SUPREME COURT OF THE STATE OF NEW YORK Appellate Division, Fourth Judicial Department
December 30, 2009
IN THE MATTER OF ALBERT P. MCLIESH, JR., PETITIONER-RESPONDENT,
TOWN OF WESTERN, ET AL.,
RESPONDENTS, JAMES MARQUETTE AND JOAN MARQUETTE, RESPONDENTS-APPELLANTS.
Appeal from a judgment (denominated order) of the Supreme Court, Oneida County (Anthony F. Shaheen, J.), entered January 26, 2009 in a proceeding pursuant to CPLR article 78.
PRESENT: MARTOCHE, J.P., SMITH, FAHEY, CARNI, AND PINE, JJ.
MEMORANDUM AND ORDER
The judgment granted the petition and directed respondent Town of Western Zoning Board of Appeals to issue an area variance to petitioner.
It is hereby ORDERED that the judgment so appealed from is unanimously modified on the law by vacating the second decretal paragraph and as modified the judgment is affirmed without costs, and the matter is remitted to respondent Town of Western Zoning Board of Appeals for further proceedings in accordance with the following Memorandum: Petitioner commenced this CPLR article 78 proceeding seeking, inter alia, to annul the determination of respondent Town of Western Zoning Board of Appeals (ZBA) denying his application for an area variance to construct a detached garage on his residential property. Respondents-appellants (hereafter, respondents), the owners of a parcel of property adjacent to petitioner's property, appeal from a judgment granting the petition and directing the ZBA to issue the area variance. Contrary to respondents' contention, the ZBA's interpretation of the Town of Western Zoning Ordinance (Zoning Ordinance) had no rational basis and was arbitrary and capricious, and we thus agree with Supreme Court that the ZBA's determination to deny petitioner's application for an area variance must be annulled (see Matter of Violet Realty, Inc. v City of Buffalo Planning Bd., 20 AD3d 901, 902, lv denied 5 NY3d 713; Matter of W.K.J. Young Group v Zoning Bd. of Appeals of Vil. of Lancaster, 16 AD3d 1021; see generally Matter of Pell v Board of Educ. of Union Free School Dist. No. 1 of Towns of Scarsdale & Mamaroneck, Westchester County, 34 NY2d 222, 230- 232).

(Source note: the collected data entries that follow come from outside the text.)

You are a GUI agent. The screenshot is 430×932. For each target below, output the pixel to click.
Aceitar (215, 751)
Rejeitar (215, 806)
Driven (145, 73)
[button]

Pursuant to section 10 (A) of the Zoning Ordinance, "[r]egulations governing lot area and lot width, front, side and rear yards[,] building coverage and building height are specified in Appendix 'A,' subject to the additional standards of this Ordinance." Section 11 of the Zoning Ordinance is entitled "Additional Area, Height and Other Regulations," and subdivision (L) (3) provides the setback requirements for accessory buildings that are not attached to principal buildings, which differ from those set forth in Appendix A. The ZBA determined, however, that the setback requirements set forth in Appendix A applied to accessory buildings, including petitioner's garage.
"Although a zoning board's interpretation of a zoning ordinance is entitled to deference, its interpretation is not entitled to unquestioning judicial deference, since the ultimate responsibility of interpreting the law is with the court" (Matter of North White Auto v Clem, 229 AD2d 393, 394 [internal quotation marks omitted]; see Matter of Turner v Andersen, 50 AD3d 1562; Matter of Exxon Corp. v Board of Stds. & Appeals of City of N.Y., 128 AD2d 289, 296, lv denied 70 NY2d 614). It is well settled that a zoning ordinance must be interpreted to give effect to all of its provisions, and an interpretation that nullifies any provision of an ordinance is irrational and unreasonable (see Matter of Veysey v Zoning Bd. of Appeals of City of Glens Falls, 154 AD2d 819, 821, lv denied 75 NY2d 708; Matter of Briar Hill Lanes v Town of Ossining Zoning Bd. of Appeals, 142 AD2d 578, 581; see generally McKinney's Cons Laws of NY, Book 1, Statutes § 98 [a]). Here, the ZBA's interpretation of the Zoning Ordinance nullifies the existence of section 11 (L) (3) thereof. Also, we conclude that the ZBA's determination that any hardship suffered by petitioners was self-created is arbitrary and capricious (cf. Matter of Ifrah v Utschig, 98 NY2d 304, 309; Matter of DiPaolo v Zoning Bd. of Appeals of Town/Vil. of Harrison, 62 AD3d 792, 793).
Nevertheless, we conclude that the court erred in directing the ZBA to issue the area variance, and we therefore modify the judgment accordingly. Rather, under the circumstances of this case, the court should have remitted the matter to the ZBA for a de novo determination of petitioner's application pursuant to Town Law § 267-b (3), utilizing the setback requirements set forth in section 11 (L) (3) of the Zoning Ordinance. We have considered respondents' remaining contentions and conclude that they are without merit.